The Carrie who takes the $1000 from the French architect after having sex with him is basically unrecognisable when compared to the prudish Carrie of the later seasons. By the final season of SATC, Carrie is more like the type-A, ballet-trained, uptight-seeming Sarah Jessica Parker than the shrewd and slightly jaded Candace Bushnell. I’m not the first to point out Carrie’s prudishness (she’s a sex columnist!) but, as an aside, I’d like to retrace some of her greatest hits. She shamed Samantha for blowing the World Wide Express guy, she freaked out when her date revealed his bisexuality, she condescended to her politician BF when he…very politely and without expectation…requested she piss on him and then leaked the details of this request in her column, she regularly refused to indulge even the most rudimentary of girl-talk questions at brunch and more and more.
The other reason SATC rewards repeated viewing is this: much of its younger audience first watched the series in our teens, a time when we were far away in experience from its characters. With each new experience – each break-up, each bad date, each friendship fracture – the show becomes new again. I see in SATC some (now) recognisable patterns of romantic behaviour that didn’t manifest at all in my teenage years. These patterns become more well-worn and obvious – in both myself and my friends – as I get older. That is not to say that all women who date men have interchangeable romantic experiences. It is also not to say these four characters are an indicative sample of the general population. Many viewers and critics have noted the particularly problematic elements of the show, as well as the narrow kind of experience — white, straight(ish), wealthy — that it limits itself to depicting, an oversight it tries to correct in And Just Like That with…mixed…results.
The episode ‘Attack of the Five-Foot-Ten Woman’, early in Season 3, opens with the four girls making fun of the New York Times wedding section over brunch. They turn the page to find an unexpected emotional bomb – the fluffy write-up of Mr. Big’s wedding to 26-year-old Natasha Nijinsky, a Ralph Lauren junior executive. After brunch, Charlotte follows Carrie home to make sure she is okay. Carrie insists she will be fine; Charlotte insists on staying. Sitting in Carrie’s apartment, they decide to go through the article together, with Charlotte reading aloud. At first, they mock the article for being overwritten and full of clichés. They get a few paragraphs in. Charlotte reads: ‘as she walked down the aisle, a saxophone played “When A Man Loves A Woman.”’ She adds: ‘Well that’s tacky!’ Carrie replies: ‘No, that’s Big.’ Carrie leans forward, puts her head into her hands and begins to cry, bending over herself in her chair. ‘It’s not him,’ Carrie says, ‘It’s the whole wedding. And it's her, her, her. She’s shiny hair, style section, Vera Wang and I’m the sex column they print next to ads for penile implants.’
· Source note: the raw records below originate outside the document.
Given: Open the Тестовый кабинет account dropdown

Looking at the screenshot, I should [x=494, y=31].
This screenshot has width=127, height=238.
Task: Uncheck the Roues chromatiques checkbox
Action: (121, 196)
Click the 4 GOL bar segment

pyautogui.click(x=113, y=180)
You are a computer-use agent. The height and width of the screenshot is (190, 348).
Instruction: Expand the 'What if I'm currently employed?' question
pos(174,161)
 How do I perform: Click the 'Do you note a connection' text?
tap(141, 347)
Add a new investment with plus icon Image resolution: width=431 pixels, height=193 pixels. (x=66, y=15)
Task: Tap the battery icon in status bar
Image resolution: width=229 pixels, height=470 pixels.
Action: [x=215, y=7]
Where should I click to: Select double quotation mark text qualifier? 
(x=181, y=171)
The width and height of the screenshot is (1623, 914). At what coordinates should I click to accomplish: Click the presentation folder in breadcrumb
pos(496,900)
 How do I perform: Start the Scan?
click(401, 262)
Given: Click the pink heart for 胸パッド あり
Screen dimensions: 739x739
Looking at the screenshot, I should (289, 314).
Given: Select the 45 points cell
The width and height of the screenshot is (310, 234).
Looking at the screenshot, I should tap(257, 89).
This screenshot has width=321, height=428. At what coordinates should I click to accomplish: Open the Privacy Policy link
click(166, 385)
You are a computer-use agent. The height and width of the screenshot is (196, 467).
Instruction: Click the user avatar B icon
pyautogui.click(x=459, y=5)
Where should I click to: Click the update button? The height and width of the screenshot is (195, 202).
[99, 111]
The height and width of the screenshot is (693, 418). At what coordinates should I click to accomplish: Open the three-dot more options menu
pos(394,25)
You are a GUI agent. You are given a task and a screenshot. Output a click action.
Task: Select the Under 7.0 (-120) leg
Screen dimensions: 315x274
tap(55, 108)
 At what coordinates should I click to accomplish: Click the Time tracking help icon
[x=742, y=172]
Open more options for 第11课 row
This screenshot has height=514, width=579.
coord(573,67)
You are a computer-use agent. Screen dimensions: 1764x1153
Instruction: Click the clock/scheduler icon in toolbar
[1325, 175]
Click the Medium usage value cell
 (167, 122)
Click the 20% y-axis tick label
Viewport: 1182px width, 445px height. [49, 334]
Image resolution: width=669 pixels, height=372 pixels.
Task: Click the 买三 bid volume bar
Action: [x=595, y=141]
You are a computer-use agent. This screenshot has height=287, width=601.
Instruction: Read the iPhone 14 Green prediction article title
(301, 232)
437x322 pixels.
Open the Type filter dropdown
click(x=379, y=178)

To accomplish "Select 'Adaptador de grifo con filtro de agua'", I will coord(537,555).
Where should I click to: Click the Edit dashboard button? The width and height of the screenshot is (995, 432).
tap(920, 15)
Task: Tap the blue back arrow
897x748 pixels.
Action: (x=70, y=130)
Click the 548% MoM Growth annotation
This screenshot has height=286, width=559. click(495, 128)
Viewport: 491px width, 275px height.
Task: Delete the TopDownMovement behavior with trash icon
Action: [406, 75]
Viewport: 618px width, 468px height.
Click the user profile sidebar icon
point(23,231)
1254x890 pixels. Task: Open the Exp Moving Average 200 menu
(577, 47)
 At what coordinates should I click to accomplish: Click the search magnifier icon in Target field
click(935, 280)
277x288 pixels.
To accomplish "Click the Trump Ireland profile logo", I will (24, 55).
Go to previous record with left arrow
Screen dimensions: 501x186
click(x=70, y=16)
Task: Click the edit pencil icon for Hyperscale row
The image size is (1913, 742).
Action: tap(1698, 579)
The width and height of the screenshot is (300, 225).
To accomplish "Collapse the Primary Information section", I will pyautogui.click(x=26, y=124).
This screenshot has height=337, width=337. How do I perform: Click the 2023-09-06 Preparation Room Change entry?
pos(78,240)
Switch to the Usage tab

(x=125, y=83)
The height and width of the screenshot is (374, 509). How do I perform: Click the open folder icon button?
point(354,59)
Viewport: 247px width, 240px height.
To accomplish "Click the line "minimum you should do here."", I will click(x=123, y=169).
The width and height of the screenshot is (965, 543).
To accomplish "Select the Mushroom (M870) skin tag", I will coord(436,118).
Discussing this episode on their SATC rewatch podcast Sentimental in the City, Caroline O’Donoghue and Dolly Alderton commiserate over the fact that this moment always makes them both cry. It is a scene that predictably makes me cry, too. Even re-reading over the dialogue, I get a little misty. It is the moments of vulnerability and support in the central friendships of SATC that move me the most often in my rewatching. It is perhaps for this reason that rewatching SATC with friends, whether actually sitting and watching together or just discussing recently watched episodes, feels so cathartic. Perhaps this is also why podcasts like Sentimental in the City ring so true. In some of my closest friendships, SATC is a shared reference point that influences and enlivens the way we narrate our experiences of dating to each other. For me, SATC is not only a show about female friendship, it is a show that lives, still, in the shared language of my own female friendships.
I suppose part of the reason I am rewatching SATC at the moment is because I am “going through” a break-up. I’m not sure if “going through” is quite the right verb, even if it is a common one. I have been thinking about the ways that being in a relationship with someone can feel like building a world with them, some of it real, some of it imaginative, with a little bit of struggle on both sides for whose imaginative vision will win out. As the old Skeeter Davis song goes, when a relationship is over, it can feel like the world, too, has ended. The end of my relationship necessitated that I imagine a different kind of world, another kind of life. Now, I look for new models for living. In its familiarity and glamour, in its preferencing of female friendship, I suspect SATC is one such model.
Further reading
Sex and the City (HBO)
Sentimental in the City (podcast), hosted by Caroline O’Donoghue and Dolly Alderton
‘The Undoing: The Unusual, Unhappy “And Just Like That”’ by Philippa Snow in The LA Review of Books
Candace Bushnell Is Back in the City, Candace Bushnell interviewed by Jia Tolentino in the New Yorker
‘Carrie Bradshaw’ on Stargirl (podcast), hosted by Emma Glenn Baker, with Callie Hitchcock
Reading Sex and the City edited by Kim Akkas and Janet Mccab
Who’s Afraid of Carrie Bradshaw (video essay) by Broey Deschanel
Sex and the City: Love at the End of History (video essay) by Broey Deschanel
‘Is Feminism Dead?’ by Ginia Bellafante in Time Magazine (1998)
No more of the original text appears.